"You can only speak a foreign language well if you can hear it properly. That is, if you can distinguish the sounds, rhythms and music of the language."
Dr. Alfred A. Tomatis
The human ear is designed to pick up a wide range of sound frequencies and perceive an infinite number of rhythms, but in practice, most of us can only recognise the sounds and rhythms of our mother tongue.
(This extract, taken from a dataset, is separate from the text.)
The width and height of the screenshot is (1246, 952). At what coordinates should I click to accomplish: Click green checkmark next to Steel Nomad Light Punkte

In every part of the world, in every nation, people hear in different ways and this affects our ability to learn each otherís languages.
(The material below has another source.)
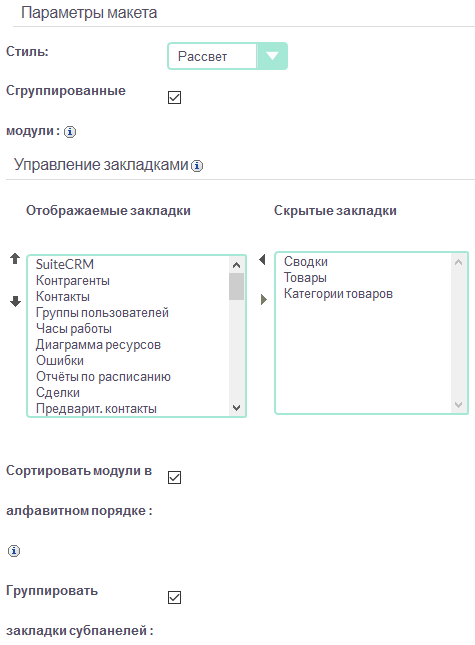
Task: Select Категории товаров in hidden tabs
Action: (338, 294)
The French use a range of sound frequencies between 1,000 and 2,000 Hertz, the English cover 4 octaves between 2,000 Hz and 12,000 Hz and the Slavs, known for their gift with languages, hear and express themselves over eleven octaves.
So, speaking another language depends on our "auditory perception" or our ability to tune in to the sounds of that language.
Dr. Alfred Tomatis
(1920-2001), was a world-renowned Ear Nose and Throat specialist working in the field of auditory phonetics. Through his research into the function of the ear in language learning, he found that the relationship between hearing and reproducing sounds can be used to facilitate the comprehension, expression and assimilation of a language.
Using the "Electronic Ear"
, developed by Alfred Tomatis enables the student to attune his/her ear to the sounds of a language, so that they seem completely familiar and can be reproduced as well as a native speaker.